Exercise requirements :: Find how many lines in this data contain the string "photo". Respond with only that number.

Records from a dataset
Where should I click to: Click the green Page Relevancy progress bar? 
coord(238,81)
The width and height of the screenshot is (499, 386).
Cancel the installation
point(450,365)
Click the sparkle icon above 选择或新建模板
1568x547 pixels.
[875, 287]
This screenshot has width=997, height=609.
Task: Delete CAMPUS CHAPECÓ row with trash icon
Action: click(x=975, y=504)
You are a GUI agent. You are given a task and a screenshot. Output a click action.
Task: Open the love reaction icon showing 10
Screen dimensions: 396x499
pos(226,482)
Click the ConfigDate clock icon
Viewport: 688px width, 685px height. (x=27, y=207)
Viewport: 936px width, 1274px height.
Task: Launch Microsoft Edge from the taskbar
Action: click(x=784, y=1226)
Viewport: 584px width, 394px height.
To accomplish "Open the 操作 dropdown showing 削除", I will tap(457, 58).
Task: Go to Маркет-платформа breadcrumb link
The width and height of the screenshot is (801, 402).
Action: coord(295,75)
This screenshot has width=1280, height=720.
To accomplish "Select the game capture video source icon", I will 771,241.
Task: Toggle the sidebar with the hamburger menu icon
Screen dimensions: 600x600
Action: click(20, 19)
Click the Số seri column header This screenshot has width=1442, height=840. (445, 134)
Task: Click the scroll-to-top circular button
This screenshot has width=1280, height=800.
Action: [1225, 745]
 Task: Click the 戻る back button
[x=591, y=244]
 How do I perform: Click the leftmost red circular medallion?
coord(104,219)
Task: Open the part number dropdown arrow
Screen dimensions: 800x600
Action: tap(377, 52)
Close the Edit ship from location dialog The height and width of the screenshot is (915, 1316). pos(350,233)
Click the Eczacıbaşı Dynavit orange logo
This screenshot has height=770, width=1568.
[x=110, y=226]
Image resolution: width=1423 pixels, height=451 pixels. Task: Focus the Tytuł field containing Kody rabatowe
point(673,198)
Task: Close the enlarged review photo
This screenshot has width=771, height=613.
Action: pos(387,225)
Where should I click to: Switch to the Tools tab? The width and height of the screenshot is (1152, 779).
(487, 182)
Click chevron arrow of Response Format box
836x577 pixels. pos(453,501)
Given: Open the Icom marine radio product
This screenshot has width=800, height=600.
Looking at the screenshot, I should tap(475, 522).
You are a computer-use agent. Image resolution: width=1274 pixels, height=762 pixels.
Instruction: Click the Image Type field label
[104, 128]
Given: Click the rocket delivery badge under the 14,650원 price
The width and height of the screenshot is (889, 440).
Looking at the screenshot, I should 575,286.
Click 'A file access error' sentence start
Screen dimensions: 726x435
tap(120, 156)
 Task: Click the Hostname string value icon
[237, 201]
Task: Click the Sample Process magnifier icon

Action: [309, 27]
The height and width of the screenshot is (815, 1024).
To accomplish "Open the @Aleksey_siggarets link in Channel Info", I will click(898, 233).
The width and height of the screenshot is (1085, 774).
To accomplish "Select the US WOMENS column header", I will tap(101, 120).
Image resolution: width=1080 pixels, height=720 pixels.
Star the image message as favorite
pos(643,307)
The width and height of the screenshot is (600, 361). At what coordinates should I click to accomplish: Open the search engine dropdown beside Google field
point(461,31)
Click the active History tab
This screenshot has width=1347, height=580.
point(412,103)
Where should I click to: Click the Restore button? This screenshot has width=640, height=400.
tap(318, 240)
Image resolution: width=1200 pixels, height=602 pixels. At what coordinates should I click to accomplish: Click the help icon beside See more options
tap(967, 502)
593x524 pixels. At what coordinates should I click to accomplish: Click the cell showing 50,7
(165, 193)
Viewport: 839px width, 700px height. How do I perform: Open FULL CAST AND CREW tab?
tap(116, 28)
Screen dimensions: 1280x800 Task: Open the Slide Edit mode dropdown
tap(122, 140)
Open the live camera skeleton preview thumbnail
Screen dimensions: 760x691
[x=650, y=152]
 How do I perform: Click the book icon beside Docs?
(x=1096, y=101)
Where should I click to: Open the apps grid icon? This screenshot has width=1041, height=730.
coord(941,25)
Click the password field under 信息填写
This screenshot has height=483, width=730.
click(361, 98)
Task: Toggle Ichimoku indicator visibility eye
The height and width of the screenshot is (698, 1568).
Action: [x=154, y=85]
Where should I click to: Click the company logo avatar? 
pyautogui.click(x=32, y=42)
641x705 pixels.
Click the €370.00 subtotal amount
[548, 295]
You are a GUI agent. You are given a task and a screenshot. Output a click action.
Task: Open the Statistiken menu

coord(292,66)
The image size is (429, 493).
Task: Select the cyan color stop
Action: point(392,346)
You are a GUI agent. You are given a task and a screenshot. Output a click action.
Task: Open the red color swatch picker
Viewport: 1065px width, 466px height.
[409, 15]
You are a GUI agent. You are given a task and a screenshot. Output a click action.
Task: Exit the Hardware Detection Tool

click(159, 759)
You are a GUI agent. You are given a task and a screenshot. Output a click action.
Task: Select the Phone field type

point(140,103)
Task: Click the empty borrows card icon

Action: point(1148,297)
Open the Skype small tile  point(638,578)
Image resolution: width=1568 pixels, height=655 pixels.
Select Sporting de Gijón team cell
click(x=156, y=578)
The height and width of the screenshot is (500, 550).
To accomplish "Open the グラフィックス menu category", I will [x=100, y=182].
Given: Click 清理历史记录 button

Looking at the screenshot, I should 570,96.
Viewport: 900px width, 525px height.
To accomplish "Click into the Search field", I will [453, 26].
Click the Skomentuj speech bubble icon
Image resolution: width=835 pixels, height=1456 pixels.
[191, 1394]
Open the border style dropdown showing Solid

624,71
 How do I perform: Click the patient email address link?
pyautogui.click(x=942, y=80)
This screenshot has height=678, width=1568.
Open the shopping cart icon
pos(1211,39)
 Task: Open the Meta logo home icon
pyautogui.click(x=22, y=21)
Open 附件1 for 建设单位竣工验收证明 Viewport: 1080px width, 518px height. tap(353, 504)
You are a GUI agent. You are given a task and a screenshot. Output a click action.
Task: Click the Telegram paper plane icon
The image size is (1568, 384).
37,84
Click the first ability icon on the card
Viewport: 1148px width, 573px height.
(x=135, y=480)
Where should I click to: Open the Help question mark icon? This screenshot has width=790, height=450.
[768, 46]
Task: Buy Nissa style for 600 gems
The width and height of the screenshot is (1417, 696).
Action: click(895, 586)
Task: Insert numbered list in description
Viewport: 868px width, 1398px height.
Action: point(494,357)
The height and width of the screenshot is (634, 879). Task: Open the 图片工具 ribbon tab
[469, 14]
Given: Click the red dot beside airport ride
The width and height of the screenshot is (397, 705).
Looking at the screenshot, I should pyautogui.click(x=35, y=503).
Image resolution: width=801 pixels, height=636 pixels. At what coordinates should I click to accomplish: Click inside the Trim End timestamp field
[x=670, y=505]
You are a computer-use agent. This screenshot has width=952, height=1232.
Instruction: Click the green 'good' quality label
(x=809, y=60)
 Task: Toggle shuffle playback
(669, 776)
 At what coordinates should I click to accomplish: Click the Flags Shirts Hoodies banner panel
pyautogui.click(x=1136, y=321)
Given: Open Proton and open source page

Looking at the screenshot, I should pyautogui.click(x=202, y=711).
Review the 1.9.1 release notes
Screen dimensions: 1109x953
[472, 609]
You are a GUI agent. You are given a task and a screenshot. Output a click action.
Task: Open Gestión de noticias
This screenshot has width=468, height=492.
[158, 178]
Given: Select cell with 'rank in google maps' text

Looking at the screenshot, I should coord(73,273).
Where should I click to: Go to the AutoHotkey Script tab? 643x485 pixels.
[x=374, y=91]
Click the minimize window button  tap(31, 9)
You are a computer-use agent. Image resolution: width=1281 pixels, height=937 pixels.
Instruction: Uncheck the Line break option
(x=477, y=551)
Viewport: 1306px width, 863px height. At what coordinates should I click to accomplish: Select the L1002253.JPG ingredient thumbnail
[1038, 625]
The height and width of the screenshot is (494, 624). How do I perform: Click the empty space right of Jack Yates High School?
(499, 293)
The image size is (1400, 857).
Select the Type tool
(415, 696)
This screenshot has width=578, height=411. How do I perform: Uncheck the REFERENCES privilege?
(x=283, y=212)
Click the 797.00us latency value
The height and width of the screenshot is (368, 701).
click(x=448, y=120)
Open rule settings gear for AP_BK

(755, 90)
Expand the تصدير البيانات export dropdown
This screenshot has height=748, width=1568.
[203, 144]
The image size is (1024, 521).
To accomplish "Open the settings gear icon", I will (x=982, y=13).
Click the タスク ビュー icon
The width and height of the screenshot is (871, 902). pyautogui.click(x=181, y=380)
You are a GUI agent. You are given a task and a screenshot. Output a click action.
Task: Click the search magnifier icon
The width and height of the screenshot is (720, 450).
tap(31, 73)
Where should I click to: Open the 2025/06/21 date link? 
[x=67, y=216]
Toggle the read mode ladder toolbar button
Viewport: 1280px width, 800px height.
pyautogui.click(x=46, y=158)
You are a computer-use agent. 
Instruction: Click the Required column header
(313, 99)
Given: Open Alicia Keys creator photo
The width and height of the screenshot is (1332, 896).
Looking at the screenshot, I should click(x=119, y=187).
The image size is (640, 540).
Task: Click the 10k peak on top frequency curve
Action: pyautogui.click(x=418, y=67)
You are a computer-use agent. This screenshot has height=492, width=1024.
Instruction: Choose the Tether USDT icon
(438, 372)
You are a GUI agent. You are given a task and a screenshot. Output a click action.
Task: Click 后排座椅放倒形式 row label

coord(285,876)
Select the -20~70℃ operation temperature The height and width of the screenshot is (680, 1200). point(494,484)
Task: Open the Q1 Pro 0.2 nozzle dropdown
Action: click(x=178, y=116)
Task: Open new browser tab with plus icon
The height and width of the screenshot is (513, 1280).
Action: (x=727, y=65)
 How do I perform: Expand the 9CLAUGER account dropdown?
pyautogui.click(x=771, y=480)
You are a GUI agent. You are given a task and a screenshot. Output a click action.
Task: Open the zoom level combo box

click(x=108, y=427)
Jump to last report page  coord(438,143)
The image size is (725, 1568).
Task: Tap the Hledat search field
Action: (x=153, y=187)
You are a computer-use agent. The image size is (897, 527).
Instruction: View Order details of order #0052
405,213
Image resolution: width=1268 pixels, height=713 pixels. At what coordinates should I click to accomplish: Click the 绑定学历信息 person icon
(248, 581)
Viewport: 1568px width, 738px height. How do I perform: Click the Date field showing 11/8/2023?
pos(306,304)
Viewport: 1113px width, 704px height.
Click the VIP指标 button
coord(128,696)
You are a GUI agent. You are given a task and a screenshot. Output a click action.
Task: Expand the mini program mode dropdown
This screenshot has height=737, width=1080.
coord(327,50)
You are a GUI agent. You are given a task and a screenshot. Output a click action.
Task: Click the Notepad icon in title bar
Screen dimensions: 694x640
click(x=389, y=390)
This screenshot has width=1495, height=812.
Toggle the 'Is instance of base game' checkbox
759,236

Exercise output :: 2